• _What you need to do_:
A. Answer these questions from the molecule search page:
(i) On what date was the page last edited?
(ii) What does the name pattern in a name search match?
(iii) Where is the button that starts a name search located?
B. Quote the molecule search page between "You can then" and "from the database.", inclusive.
C. Do these statements agree with the molecule search page? For each, answer yes or no and quote the words that decide it.
(i) The text field for a name search sits on the top toolbar.
(ii) Molecules found by a name search are placed directly into a new library.
(iii) Operations on the results are available on the left toolbar.

Screening Assistant 2

Searching molecules

Last edited: 04/11/2011
By: VL
Sourceforge: SA2 website
Help: SA2 forums
Documentation index

In this page, you will learn how to search for specific molecules in your database. There are various ways of searching molecules in SA2, including similarity, substructure, exact structure... We will describe how to use them, a point-out their advantages and limitations.

Name search
Exact structure search
Similarity search
Substructure search
SMARTS search

Name search - top

You can search molecules using a name pattern that will be used to match the original IDs (the ID field that you had selected when importing your molecules). To do so, a text field is available on the top toolbar:

An image

To search for molecules using this text field, simply enter the name, or part of the name of your molecule(s), and either press enter, or the button located on the left of the text field. Once done, all molecules that match the entered name will be retrieved and displayed in a results frame.

An image

You can then perform all operations available on the right toolbar, such as saving your results in a new library, adding your results to an existing library, or simply deleting your molecules from the database.

• _Dataset items_:
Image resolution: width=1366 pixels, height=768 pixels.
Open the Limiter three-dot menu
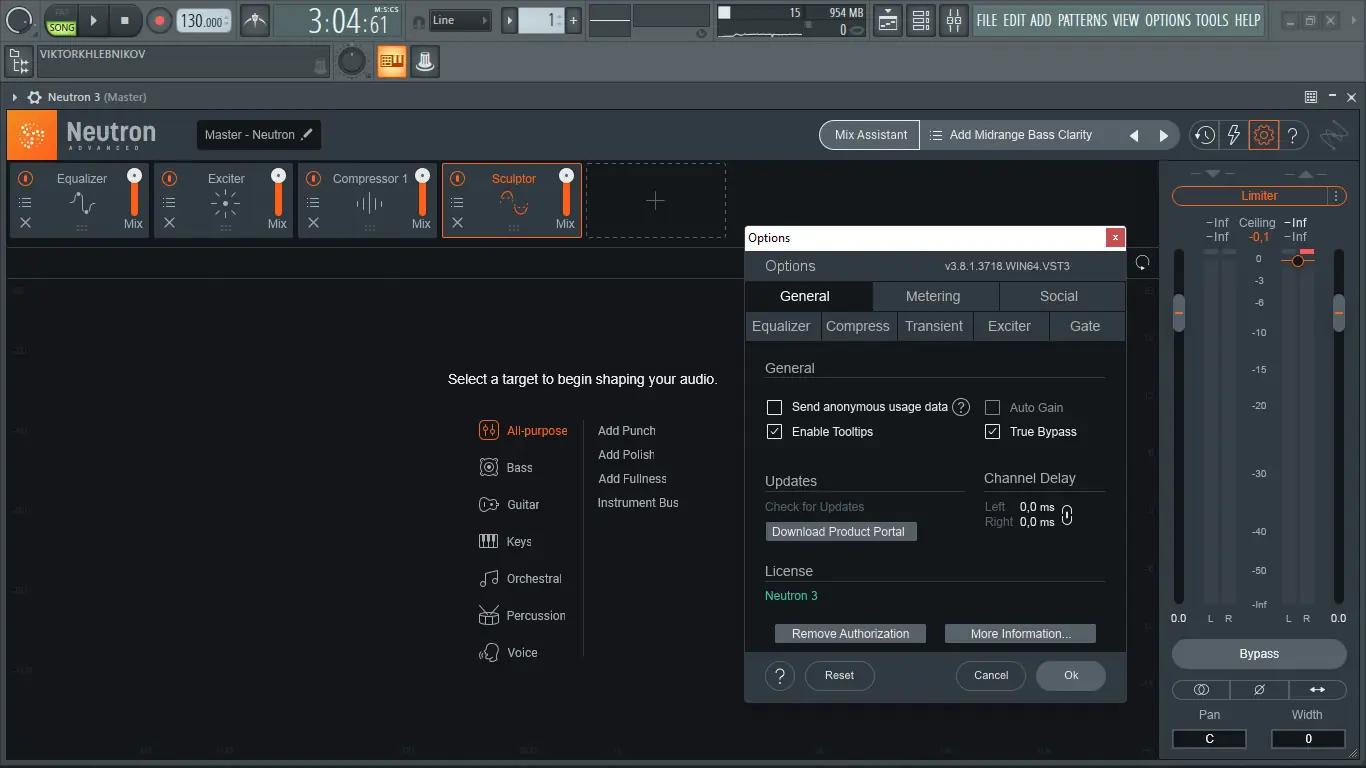click(x=1337, y=195)

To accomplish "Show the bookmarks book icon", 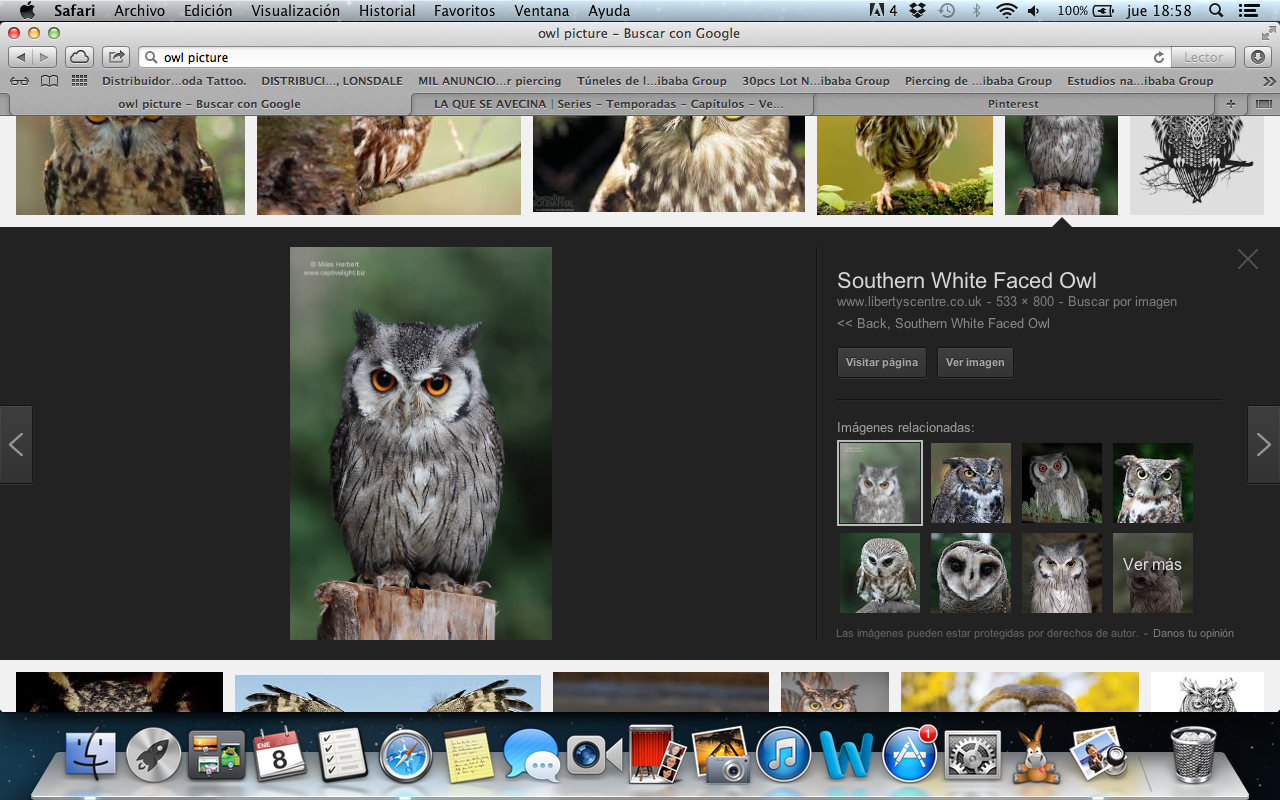I will (x=49, y=81).
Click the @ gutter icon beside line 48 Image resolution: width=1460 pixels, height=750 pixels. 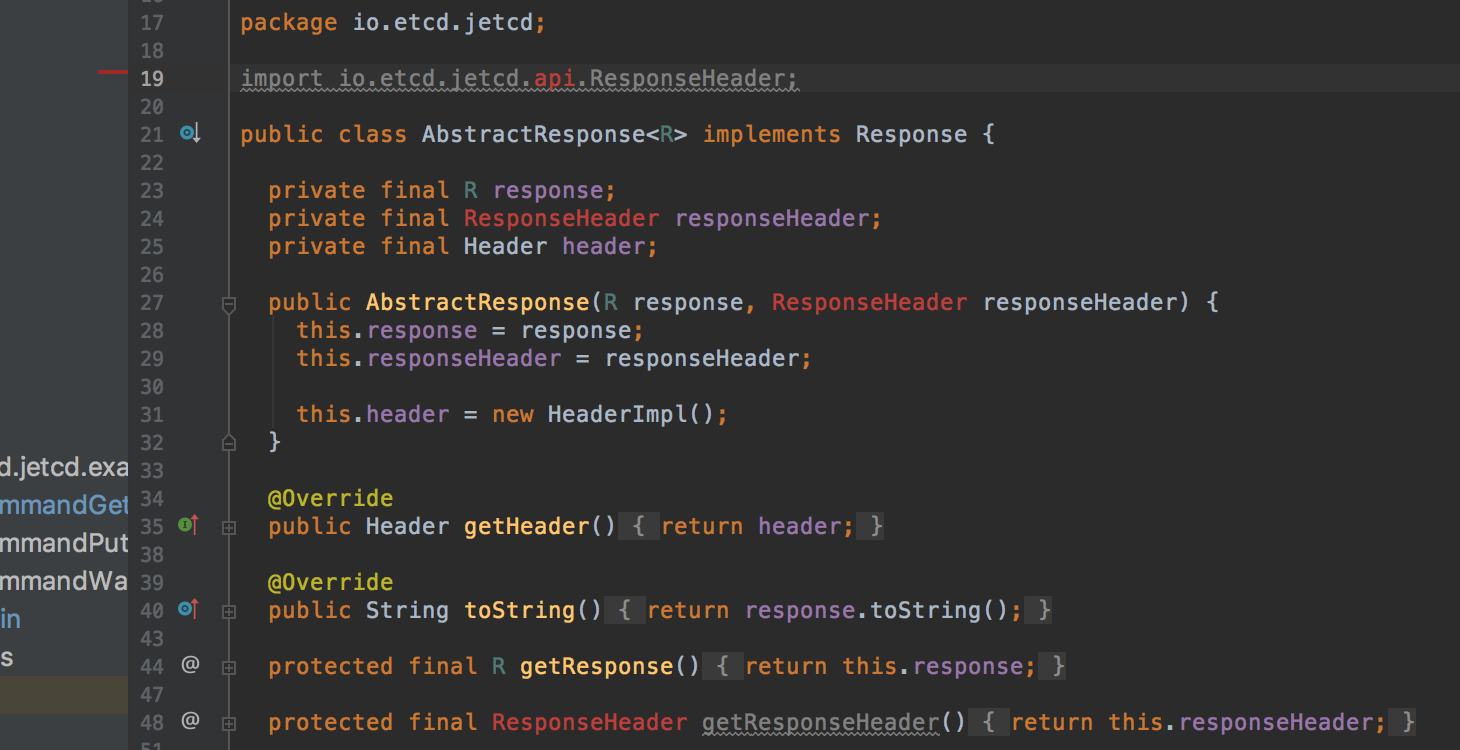tap(190, 721)

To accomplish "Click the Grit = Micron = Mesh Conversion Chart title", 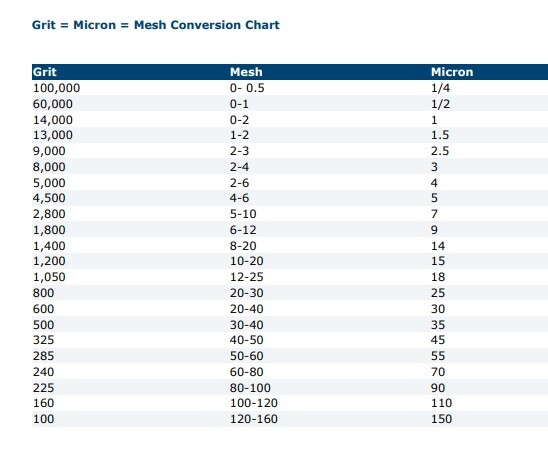I will tap(156, 25).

• _Solutions below_:
A.
(i) 04/11/2011
(ii) The original IDs, meaning the ID field that was selected when importing the molecules.
(iii) On the left of the text field.

B.
You can then perform all operations available on the right toolbar, such as saving your results in a new library, adding your results to an existing library, or simply deleting your molecules from the database.

C.
(i) Yes: "a text field is available on the top toolbar"
(ii) No: "all molecules that match the entered name will be retrieved and displayed in a results frame."
(iii) No: "You can then perform all operations available on the right toolbar"